■ TASK DETAILS ■
Once the pictures are set aside, copy the records below exactly as they stand.

■ PROVIDED DATA ■
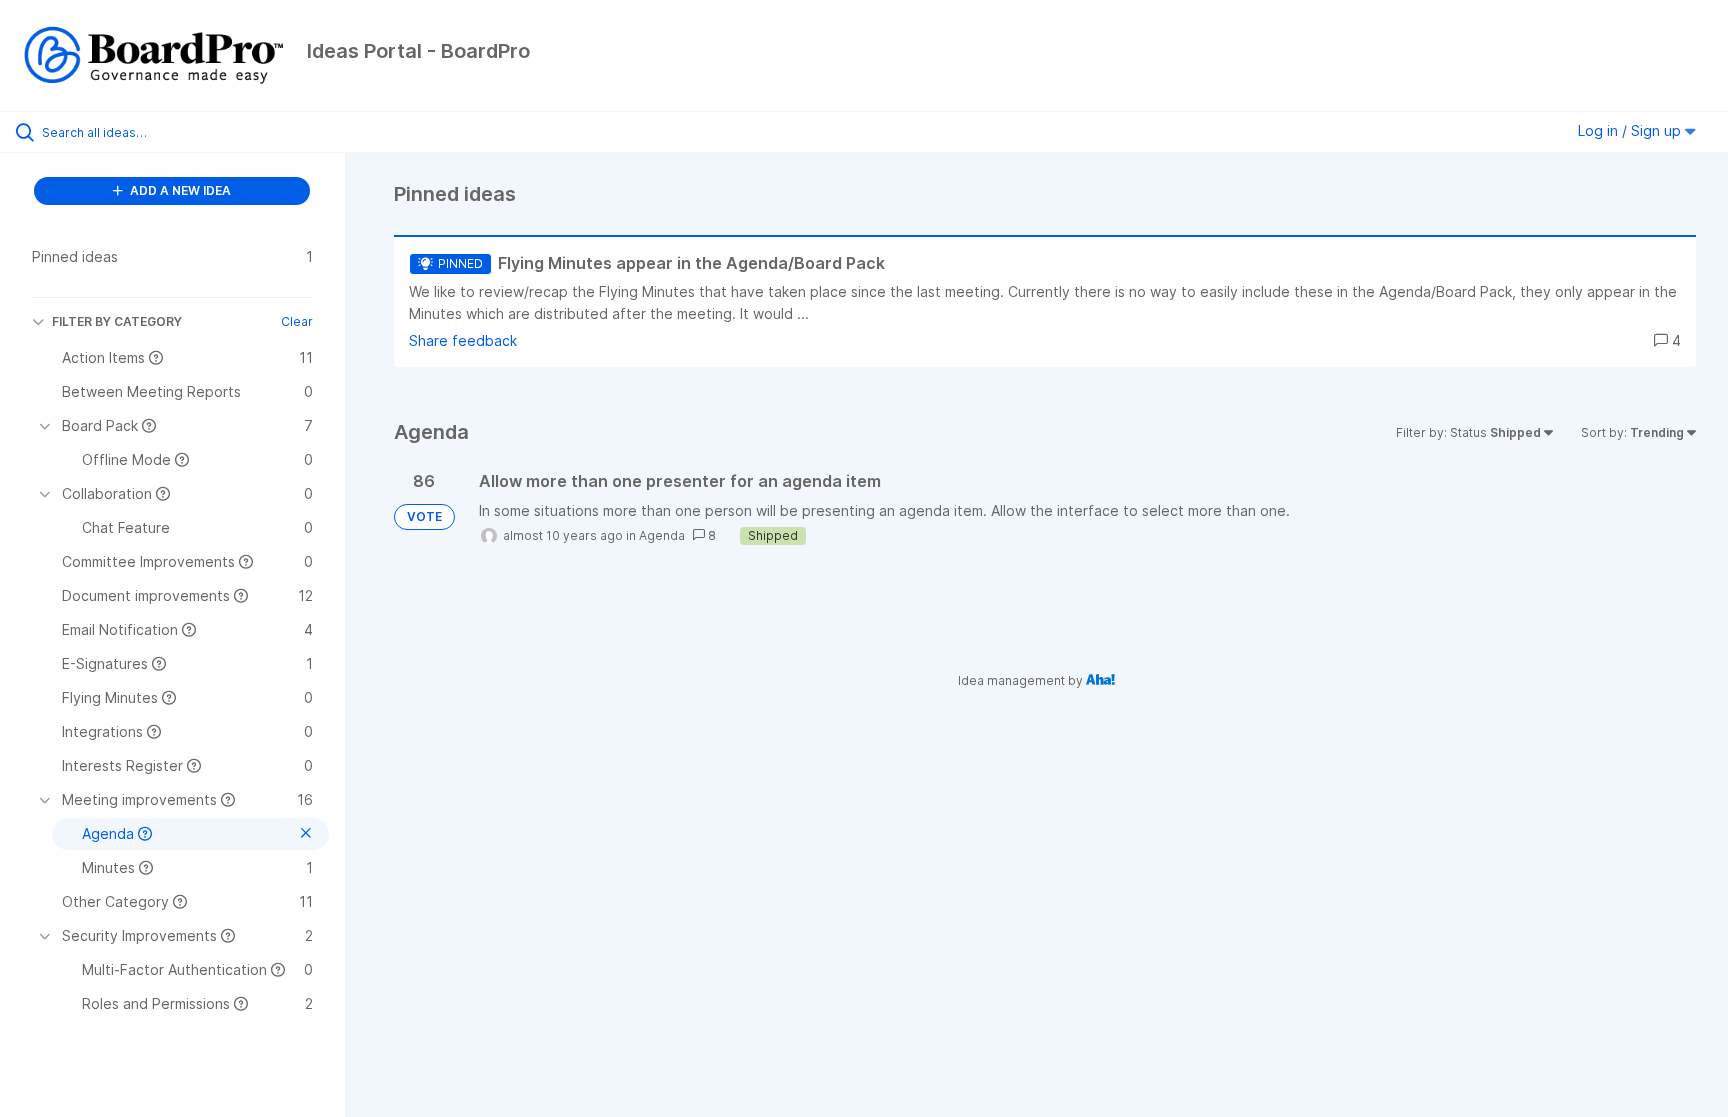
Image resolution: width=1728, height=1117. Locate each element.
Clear (297, 321)
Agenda (662, 535)
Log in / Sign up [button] (1631, 130)
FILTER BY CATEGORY (117, 321)
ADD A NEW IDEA (179, 190)
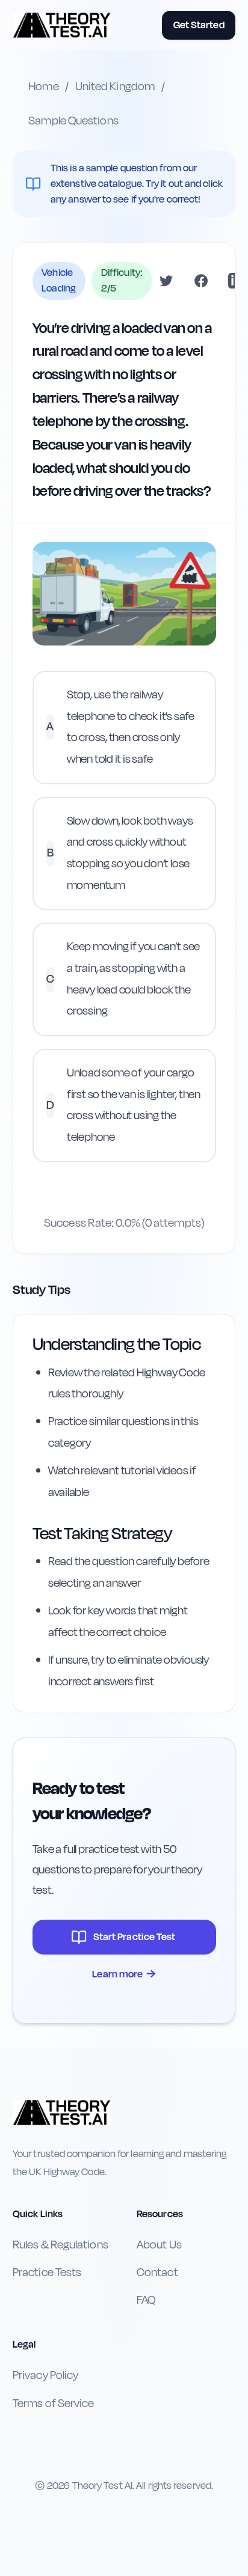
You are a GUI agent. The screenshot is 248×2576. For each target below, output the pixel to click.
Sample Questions (73, 120)
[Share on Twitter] (166, 281)
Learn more (123, 1973)
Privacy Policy (45, 2375)
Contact (157, 2272)
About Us (159, 2244)
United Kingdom (115, 86)
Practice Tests (47, 2272)
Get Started (199, 24)
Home (43, 86)
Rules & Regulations (60, 2244)
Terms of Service (53, 2403)
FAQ (146, 2300)
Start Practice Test (134, 1936)
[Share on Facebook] (201, 281)
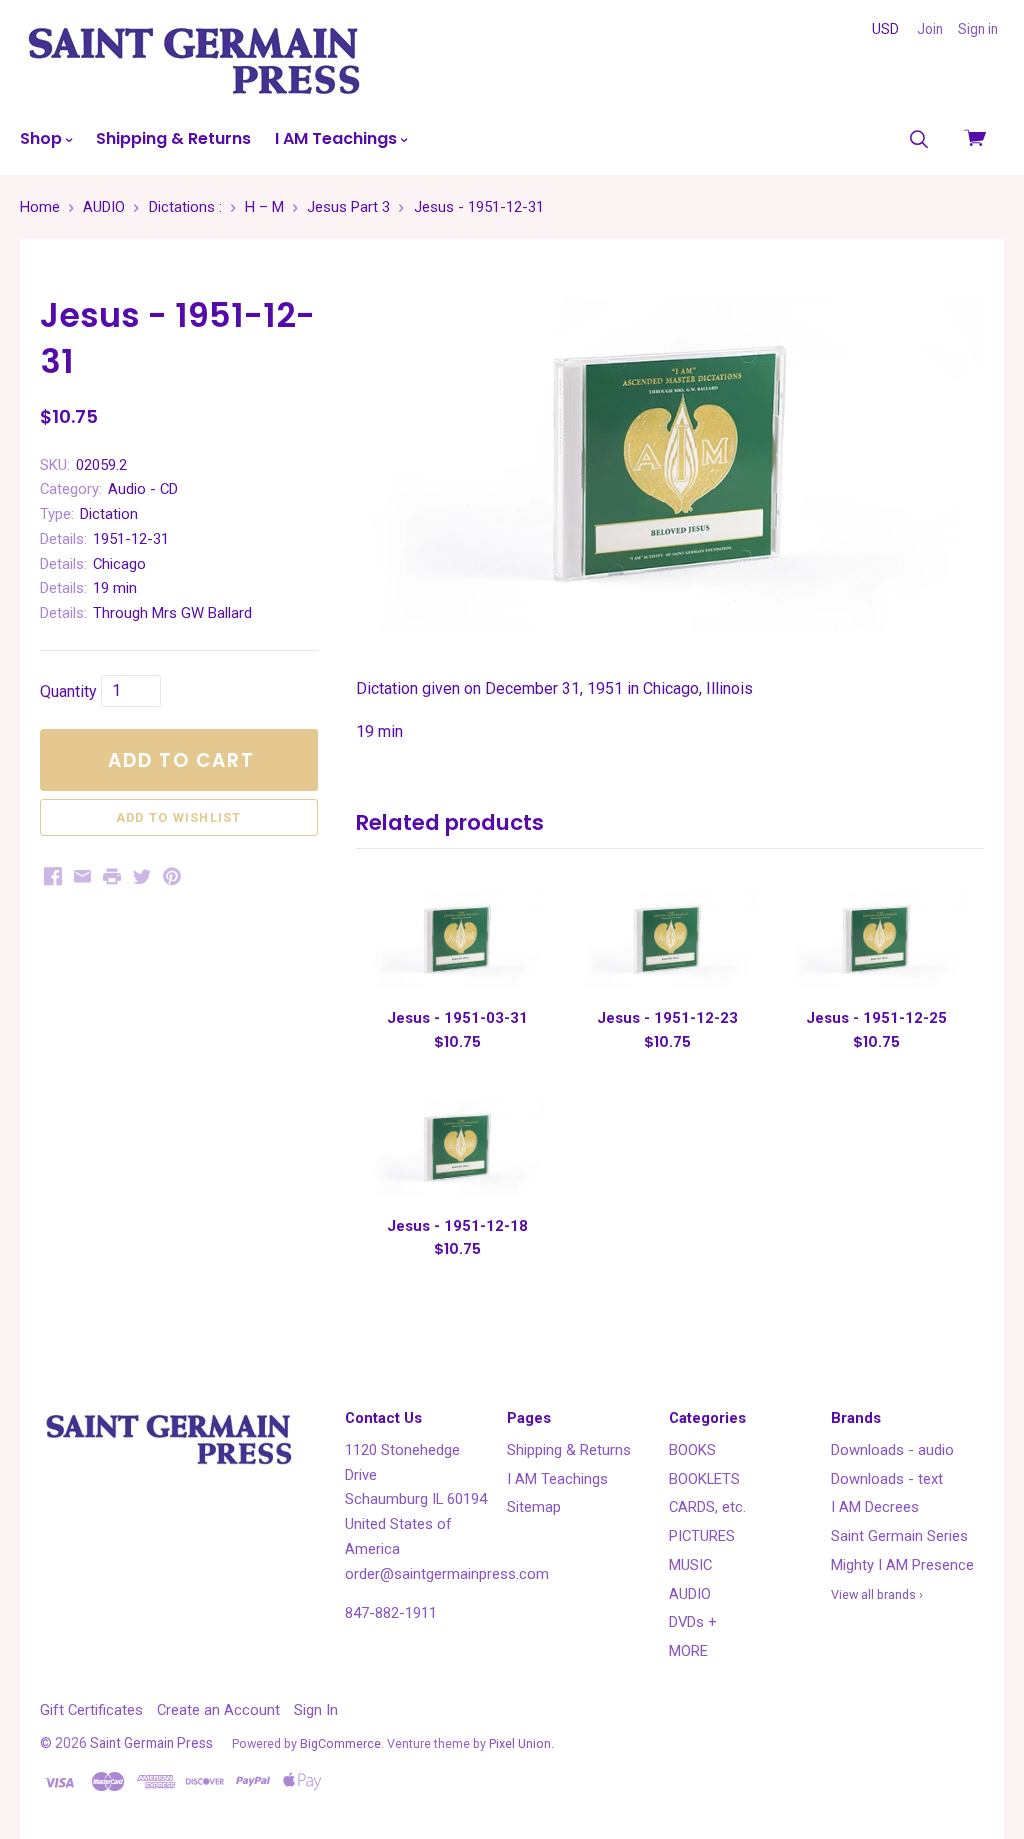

■ RESULT OF THE EXERCISE ■
Image resolution: width=1728, height=1117. Locate each element.
Clear (297, 321)
Agenda (662, 535)
Log in / Sign up [button] (1631, 130)
FILTER BY CATEGORY (117, 321)
ADD A NEW IDEA (179, 190)
You are a GUI agent. The screenshot is 248×2576. For each target below, output the pixel to click.
Sample Questions (73, 120)
[Share on Twitter] (166, 281)
Learn more (123, 1973)
Privacy Policy (45, 2375)
Contact (157, 2272)
About Us (159, 2244)
United Kingdom (115, 86)
Practice Tests (47, 2272)
Get Started (199, 24)
Home (43, 86)
Rules & Regulations (60, 2244)
Terms of Service (53, 2403)
FAQ (146, 2300)
Start Practice Test (134, 1936)
[Share on Facebook] (201, 281)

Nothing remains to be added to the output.